Le R.M.L.E. se lance à l’assaut pour s’emparer du saillant des Bouleaux et conquérir Auberive ; la préparation de l’artillerie a été insuffisante, les mitrailleuses allemandes sont toujours là ; alors les légionnaires du 1er bataillon commandé par le commandant de Sampigny, improvisent ; ils se glissent par petits groupes, dégagent le terrain à la grenade. Ils sont suivis par les légionnaires du 3e bataillon commandé par le commandant Deville. Chaque boyau, chaque fortin, chaque trou d’obus est un champ clos où se livrent du corps à corps. Le 2e bataillon du commandant Waddell, tenu en réserve, entre en action. L’objectif est de s’emparer du bois des Bouleaux, des défenses du Golfe et faire tomber Auberive. Les pertes sont sévères ; le Régiment perd son chef de corps, le lieutenant-colonel Jean Duriez ; mortellement blessé, il fait appeler le commandant Deville pour lui passer le commandement du régiment. Le capitaine de Lannurien prend le commandement du 3e bataillon. Le bilan est lourd : 6 officiers et 82 hommes tués, 264 blessés, 62 disparus.

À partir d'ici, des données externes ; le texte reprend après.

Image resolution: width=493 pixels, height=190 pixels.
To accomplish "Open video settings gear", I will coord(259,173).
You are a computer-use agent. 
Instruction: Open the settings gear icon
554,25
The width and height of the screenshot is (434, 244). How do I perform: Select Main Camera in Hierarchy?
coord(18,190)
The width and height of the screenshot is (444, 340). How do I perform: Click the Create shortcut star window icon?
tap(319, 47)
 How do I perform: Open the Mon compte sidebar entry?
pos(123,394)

Le 18, à l’aube, l’action redémarre. Le 3e bataillon avance vers l’est, dans les premières tranchées du Golfe. Quand la nuit tombe, les légionnaires occupent toute la tranchée du Croissant ainsi que celle de Posnanie. Le régiment a perdu 39 tués, 97 blessés et 7 disparus.

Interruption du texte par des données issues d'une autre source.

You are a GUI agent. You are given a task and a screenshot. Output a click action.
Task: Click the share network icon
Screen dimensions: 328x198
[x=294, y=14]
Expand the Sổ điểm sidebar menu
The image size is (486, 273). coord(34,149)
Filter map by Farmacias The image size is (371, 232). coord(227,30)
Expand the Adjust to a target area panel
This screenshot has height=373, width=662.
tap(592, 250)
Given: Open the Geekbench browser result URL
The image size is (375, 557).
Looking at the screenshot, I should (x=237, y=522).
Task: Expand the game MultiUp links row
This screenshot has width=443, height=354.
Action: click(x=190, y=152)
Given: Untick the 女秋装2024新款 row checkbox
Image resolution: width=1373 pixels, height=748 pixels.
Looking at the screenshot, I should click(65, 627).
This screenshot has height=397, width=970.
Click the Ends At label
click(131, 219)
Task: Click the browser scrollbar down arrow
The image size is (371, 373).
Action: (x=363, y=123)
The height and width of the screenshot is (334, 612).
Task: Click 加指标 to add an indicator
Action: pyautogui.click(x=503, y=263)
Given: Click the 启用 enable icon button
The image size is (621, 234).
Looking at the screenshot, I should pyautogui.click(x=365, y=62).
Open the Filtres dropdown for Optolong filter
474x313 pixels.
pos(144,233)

Le 19 au matin, l’offensive continue ; le 3e bataillon se charge des tranchées du Golfe et le 1er bataillon d’enfonce dans le Grand Boyau et la tranchée des Uhlans. Vers 13 heures 30, la 10e compagnie pénètre à Auberive, abandonnée par l’ennemi puis la 11e compagnie parvient devant le fortin de Vaudesincourt. Mais le 1er bataillon est bloqué. Les pertes sont de 78 hommes.
Le 20, le 2e bataillon, opérant à l’ouest, brise en plusieurs points la résistance de l’ennemi ; la 6e compagnie est arrêtée par les tirs des mitrailleuses allemandes qui dirigent ensuite leurs tirs sur une compagnie du 168e R.I., appuyant l’action du R.M.L.E. L’adjudant-chef Mader et une dizaine de légionnaires foncent sur les mitrailleuses pour un assaut à la grenade. L’ennemi prend la fuite en direction de la batterie allemande. Les légionnaires continuent leur action ; un combat au corps à corps s’engage ; les Saxons vont encore lutter pendant cinq heures. Les six canons de la batterie abandonnés dans le boyau libéré sont remis à un détachement du 7e R.T.A.

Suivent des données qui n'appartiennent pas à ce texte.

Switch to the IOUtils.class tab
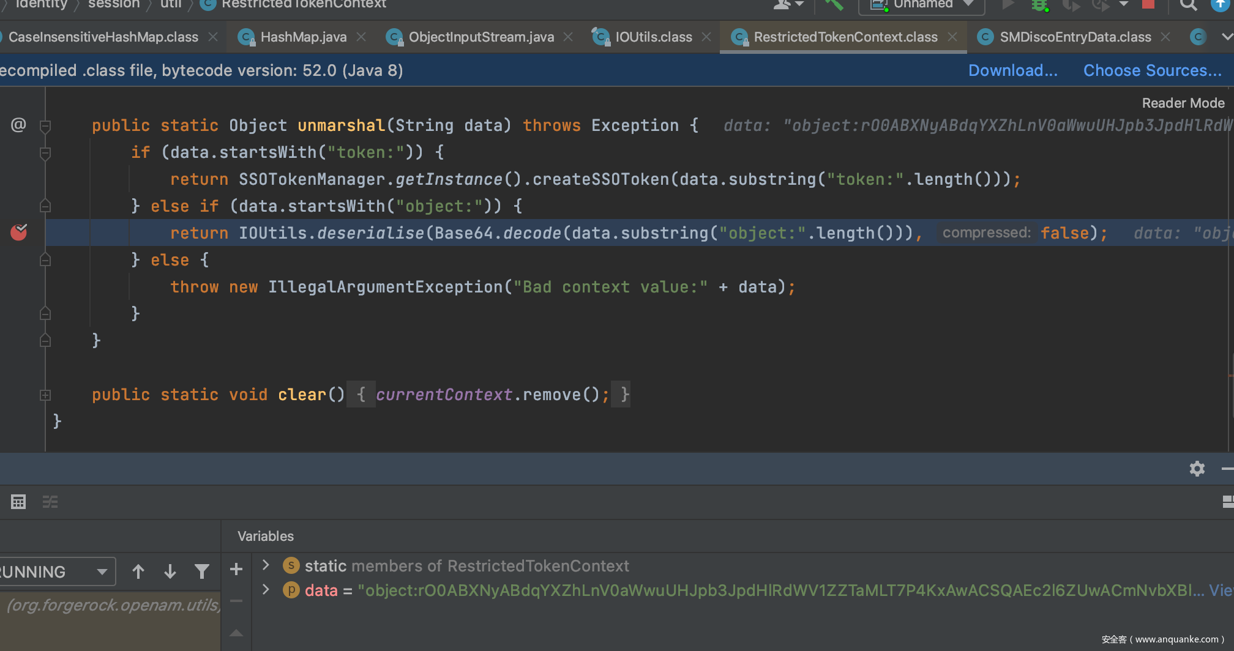The height and width of the screenshot is (651, 1234). click(653, 37)
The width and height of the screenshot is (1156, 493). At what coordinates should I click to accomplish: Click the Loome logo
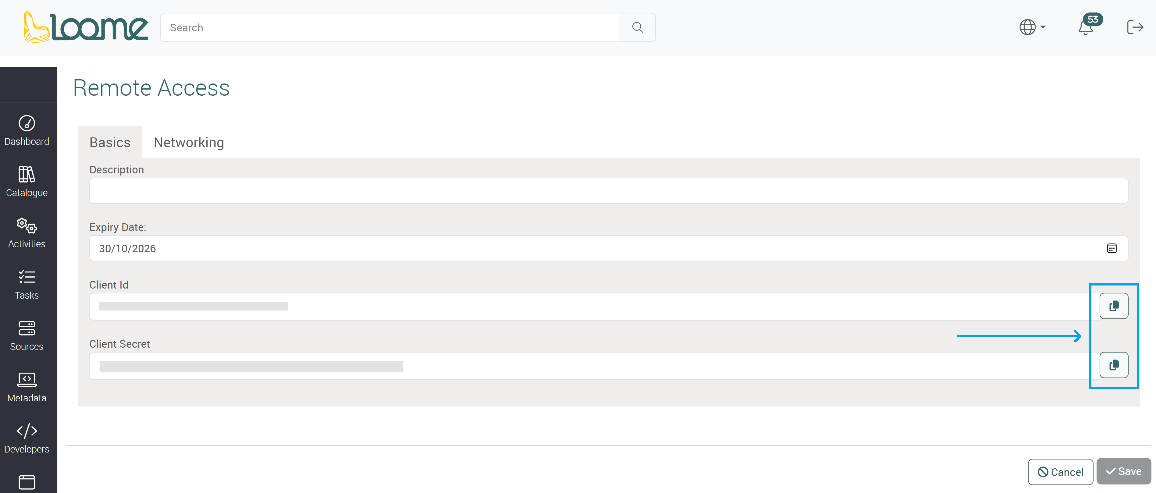[85, 26]
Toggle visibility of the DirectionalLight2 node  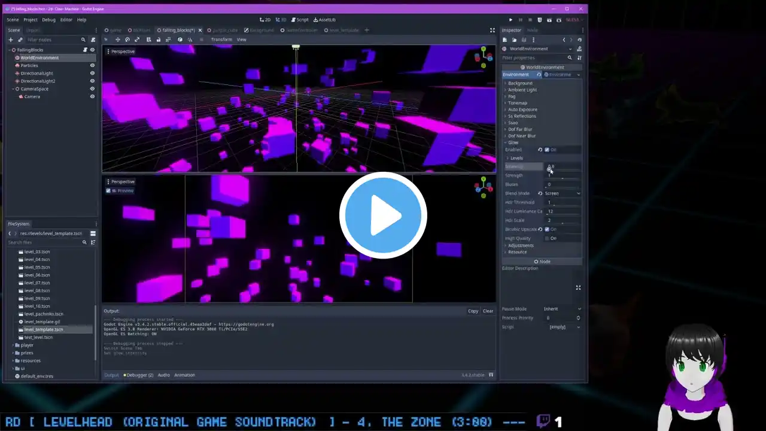point(92,81)
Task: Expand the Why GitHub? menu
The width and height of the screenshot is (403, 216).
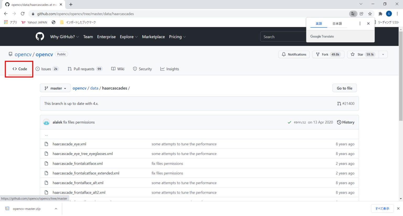Action: pyautogui.click(x=64, y=37)
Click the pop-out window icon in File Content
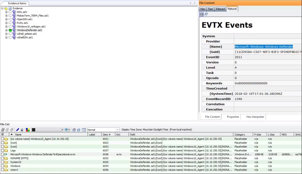 [206, 14]
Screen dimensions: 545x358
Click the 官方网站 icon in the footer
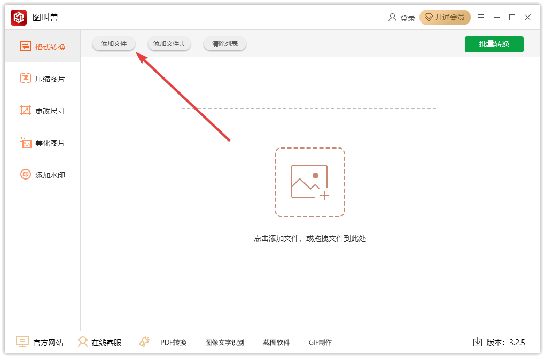coord(22,342)
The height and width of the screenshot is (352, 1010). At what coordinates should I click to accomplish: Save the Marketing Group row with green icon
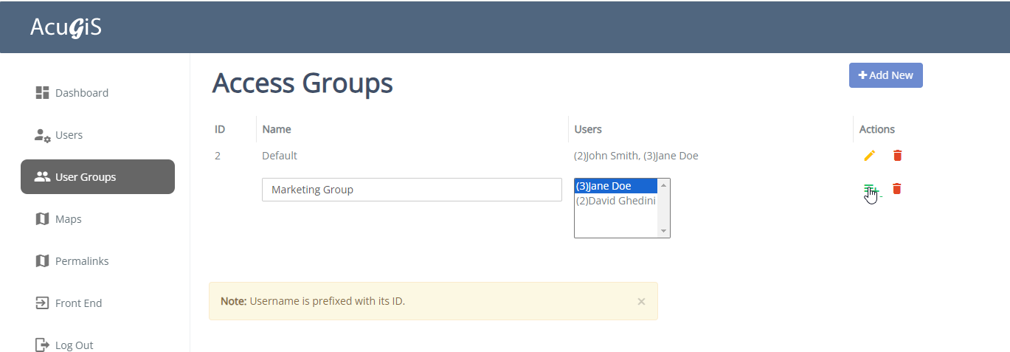tap(870, 190)
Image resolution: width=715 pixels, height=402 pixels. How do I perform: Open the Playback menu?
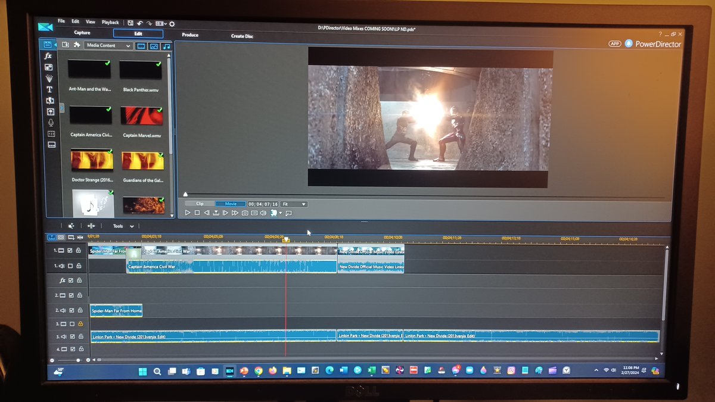pos(110,22)
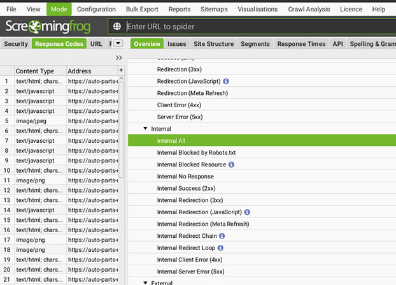The height and width of the screenshot is (285, 396).
Task: Click info icon beside Internal Blocked Resource
Action: (x=231, y=164)
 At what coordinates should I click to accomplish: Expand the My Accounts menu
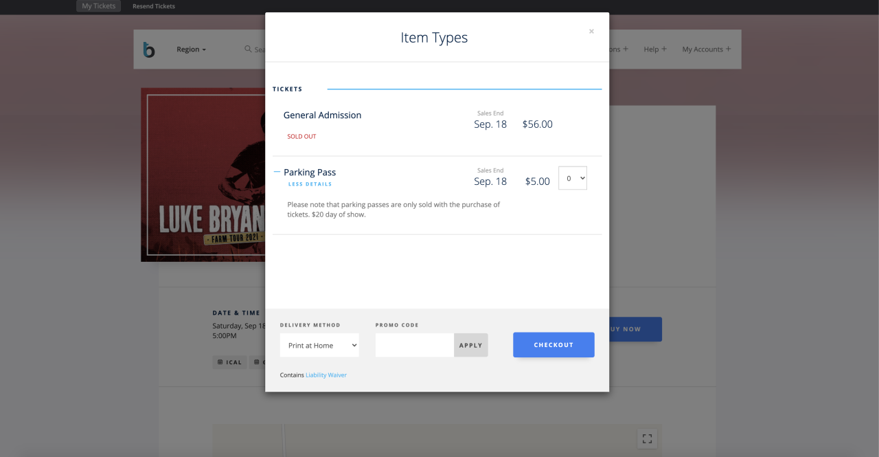(706, 49)
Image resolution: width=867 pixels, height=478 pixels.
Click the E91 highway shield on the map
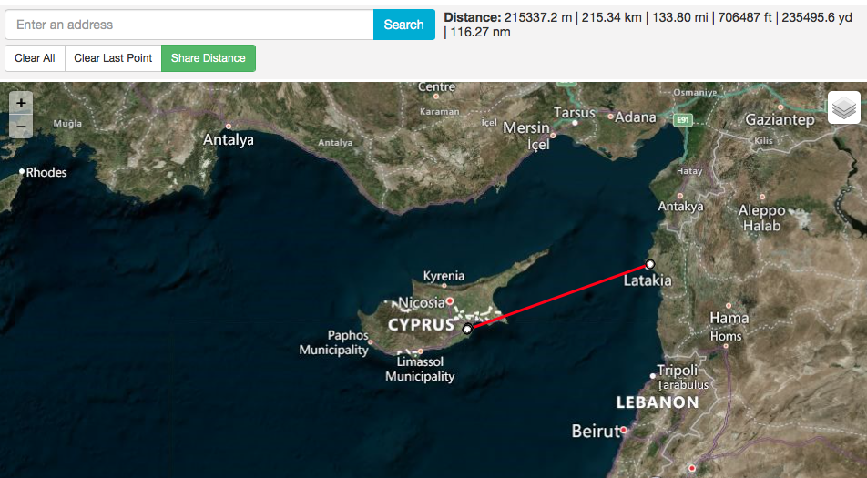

Après une lutte, acharnée et impitoyable, de quatre jours, le Grand Boyau est conquis et le fortin encerclé. Dans la nuit, l’ennemi abandonne cette formidable position truffée de mitrailleuses.
Les légionnaires ont conquis sept kilomètres de tranchées mais la Légion est épuisée.
Le Régiment vient d’acquérir sa 5e citation, sans doute la plus belle et la plus méritée.
20 août 1917 : conquête des Ouvrages Blancs.
A Verdun, le R.M.L.E., toujours affecté à la division marocaine, doit s’emparer des Ouvrages Blancs, le village de Cumières et le bois des Forges. Vaste programme que l’on estime difficile voir impossible. A 10 heures 30, le R.M.L.E. parvient à l’objectif avec une heure d’avance.
Après un nouveau tir d’artillerie, vers 16 heures, le R.M.L.E. poursuit son attaque
Les légionnaires du 3e bataillon du commandant Deville s’emparent du réseau de tranchées de la cote 725 pendant que le 1er bataillon di commandant de Sampigny occupe le col de l’Oise.
Le lendemain, le R.M.L.E. emporte le village de Régnaville et, le premier, atteint la Meuse.
Les pertes sont cette fois minimes : 59 tués, dont un seul officier, et 300 blessés dont le chef de corps, le lieutenant-colonel Rollet, touché au bras et à la jambe par des éclats d’obus. Les légionnaires apprécient. Ils aiment que leur chef soit économe de leur sang.
Les brillants résultats obtenus et consolidés au 05.07.1917 lui valent sa 6e citation à l’ordre de l’armée : le drapeau est décoré de la Croix de la Légion d’Honneur, le 27 septembre.
Le 3 novembre 1917, il reçoit la fourragère rouge aux couleurs de la Légion d’Honneur, attribuée pour la première fois.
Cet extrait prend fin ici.